▶ Work order: Do not copy the pictures. Write out the lines from the start of the entries through the line containing "Task: Reload the current capture file".

========================================================================

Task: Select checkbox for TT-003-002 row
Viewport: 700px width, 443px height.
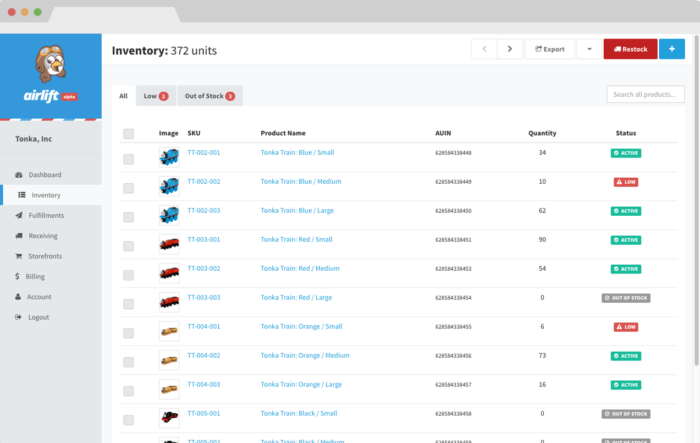Action: pyautogui.click(x=128, y=275)
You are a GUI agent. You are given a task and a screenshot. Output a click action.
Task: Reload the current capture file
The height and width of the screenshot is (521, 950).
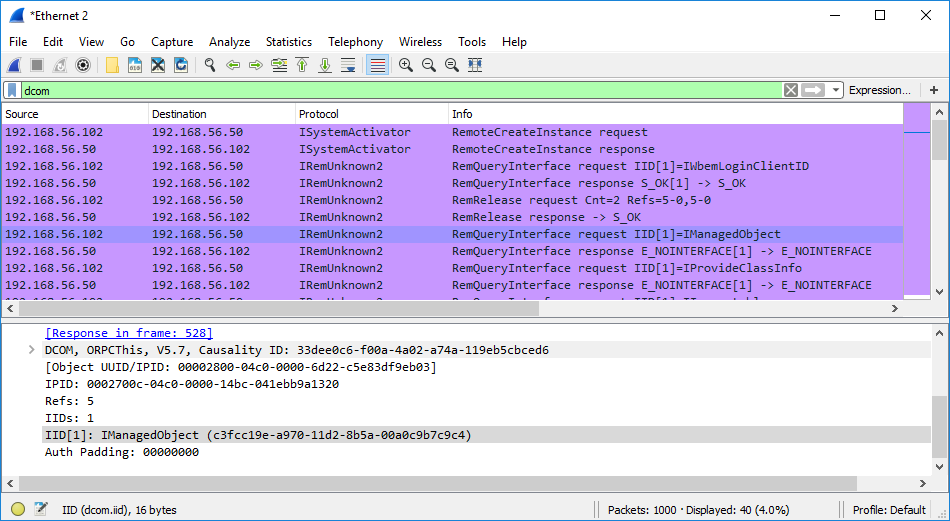click(181, 65)
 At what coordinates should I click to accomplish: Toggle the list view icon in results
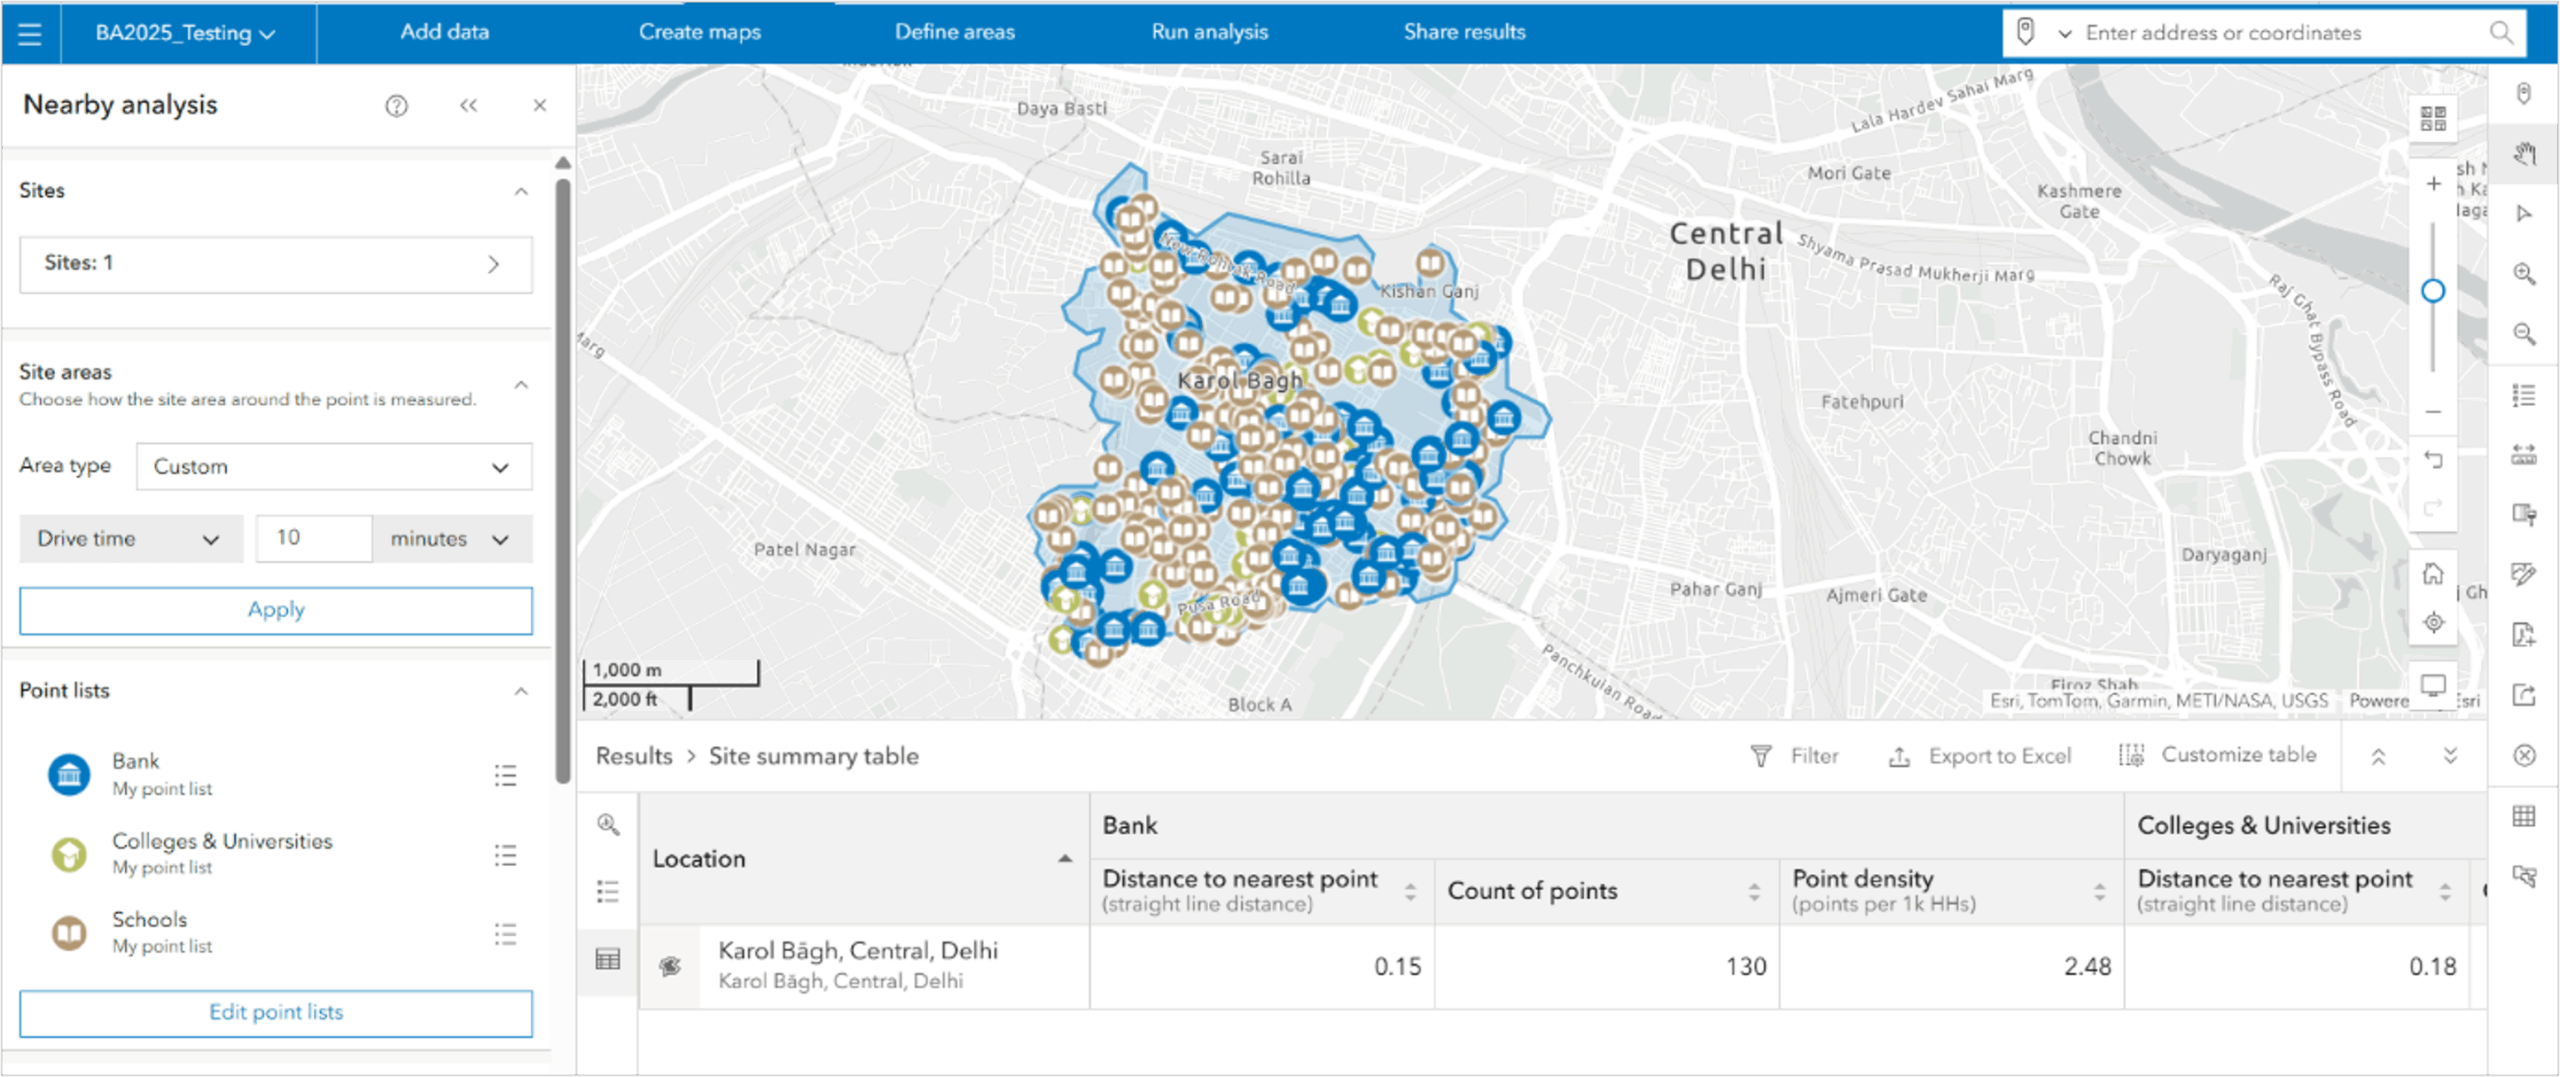click(x=608, y=892)
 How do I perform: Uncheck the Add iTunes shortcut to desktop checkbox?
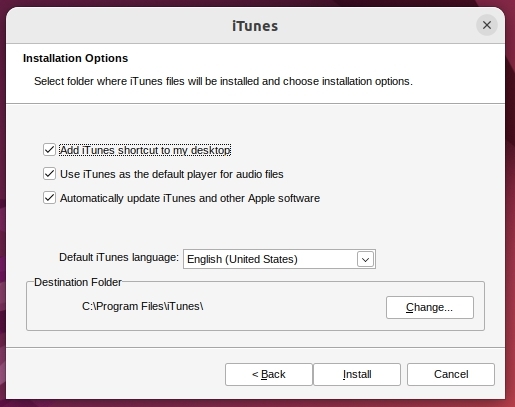(49, 150)
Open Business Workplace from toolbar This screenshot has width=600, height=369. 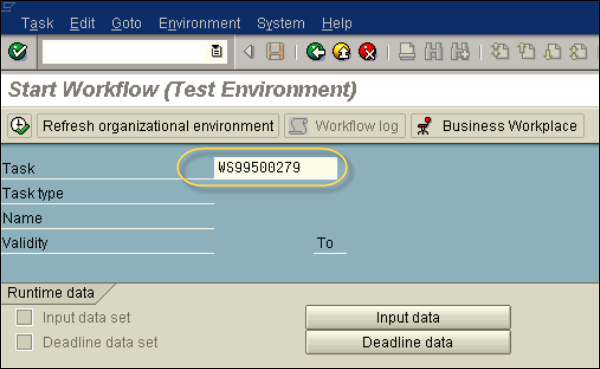pos(497,126)
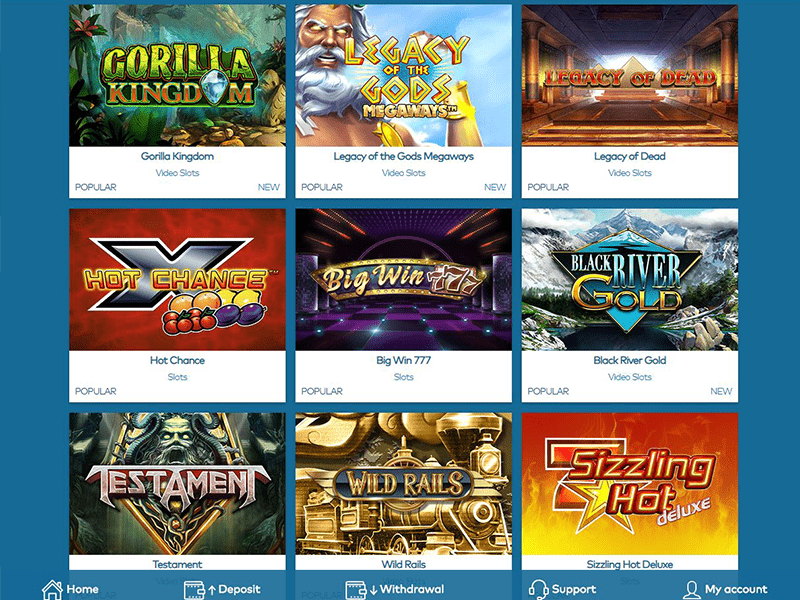This screenshot has width=800, height=600.
Task: Open the Black River Gold thumbnail
Action: pyautogui.click(x=630, y=280)
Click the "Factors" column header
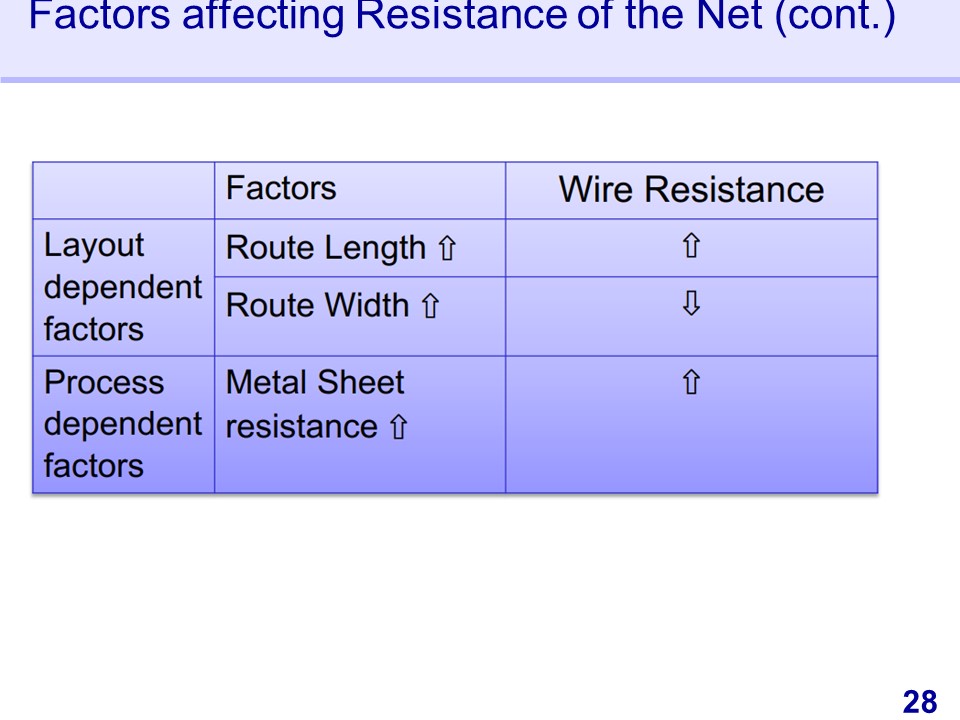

========================================================================

▶ Answer for this exercise:
Task: Select checkbox for TT-003-002 row
Viewport: 700px width, 443px height.
Action: pyautogui.click(x=128, y=275)
You are a GUI agent. You are given a task and a screenshot. Output a click action.
Task: Reload the current capture file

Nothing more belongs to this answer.